With the pictures left out, reproduce exactly the lines from the one containing "Task: Open return 出発都市 departure dropdown" through the final line of the entries.
'''
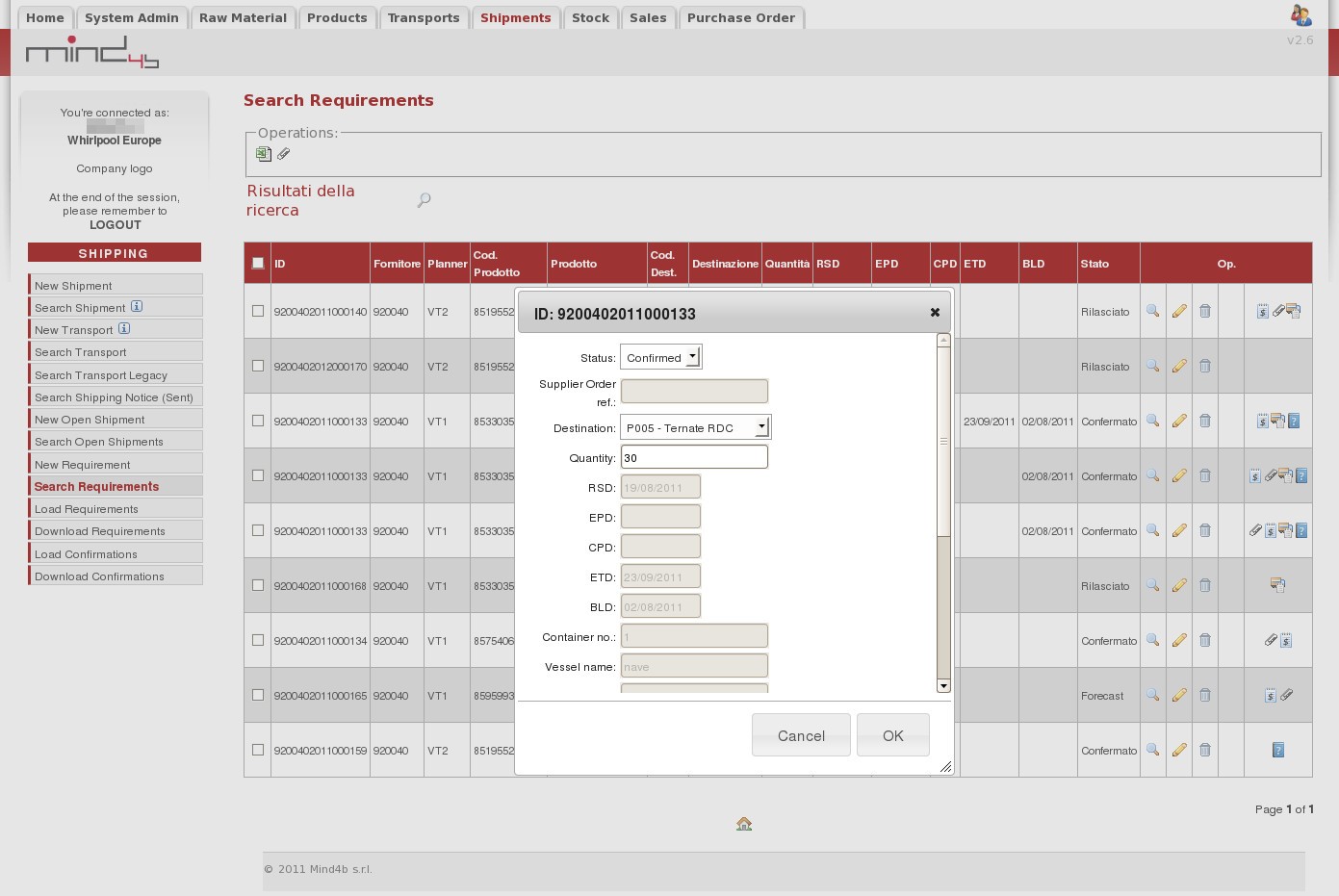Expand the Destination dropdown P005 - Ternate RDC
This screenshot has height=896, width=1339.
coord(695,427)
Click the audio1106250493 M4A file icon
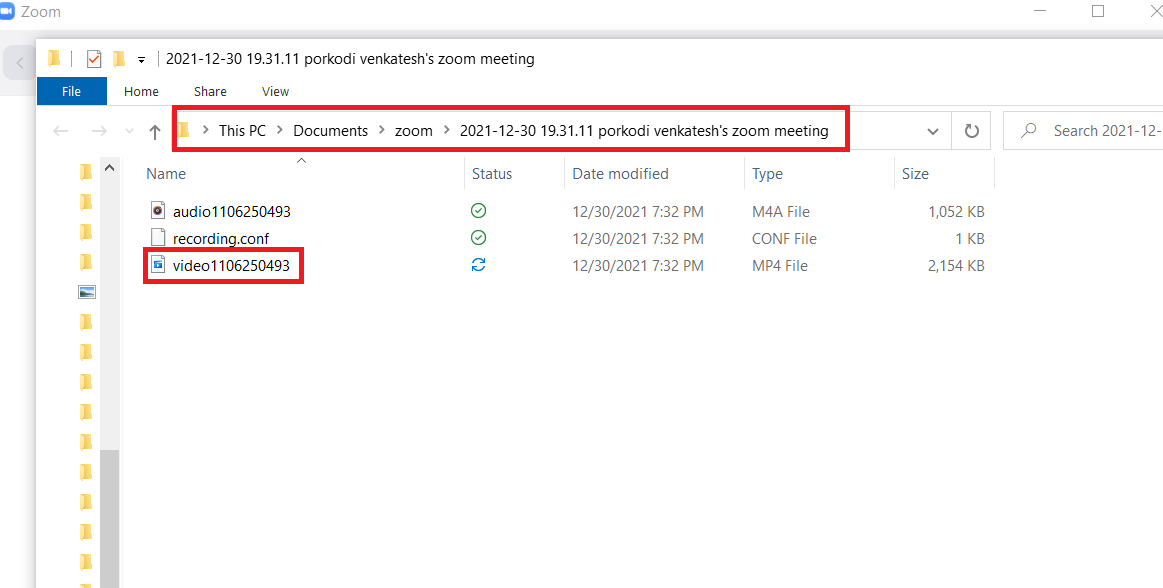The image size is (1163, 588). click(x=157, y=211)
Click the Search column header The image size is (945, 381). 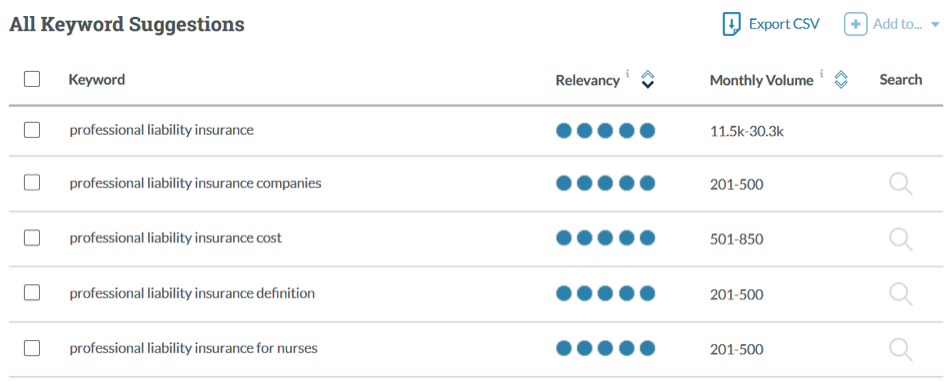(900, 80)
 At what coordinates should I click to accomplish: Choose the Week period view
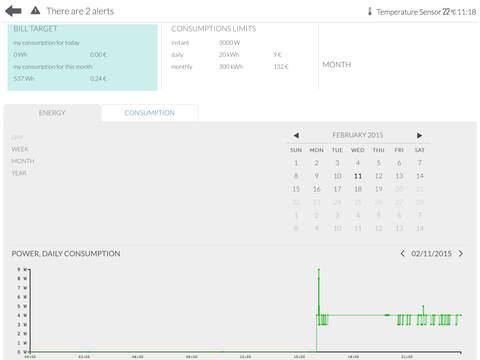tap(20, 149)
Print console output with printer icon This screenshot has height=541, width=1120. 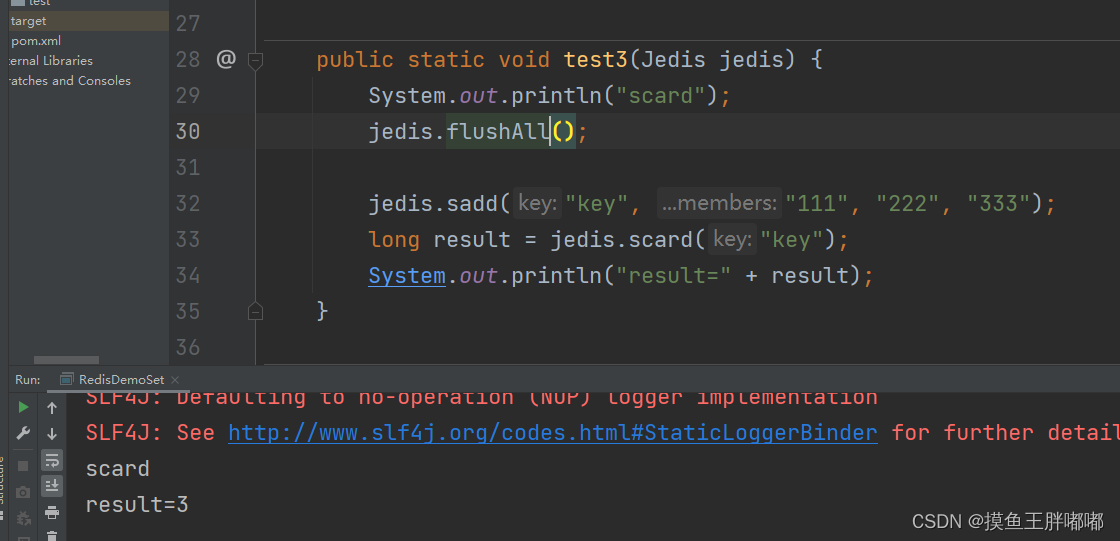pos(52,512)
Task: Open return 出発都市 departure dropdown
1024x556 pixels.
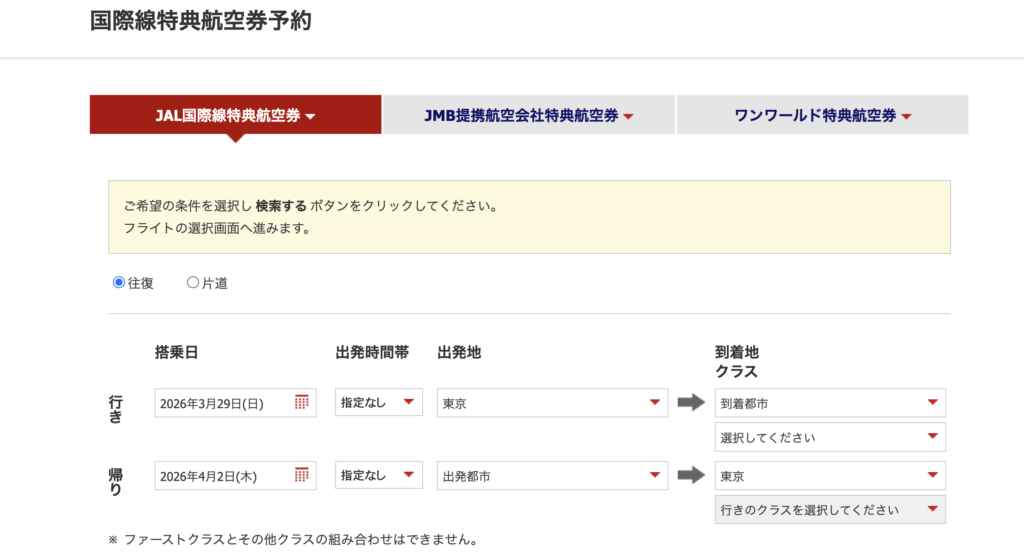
'''
RESPONSE AREA
Task: Open return 出発都市 departure dropdown
1024x556 pixels.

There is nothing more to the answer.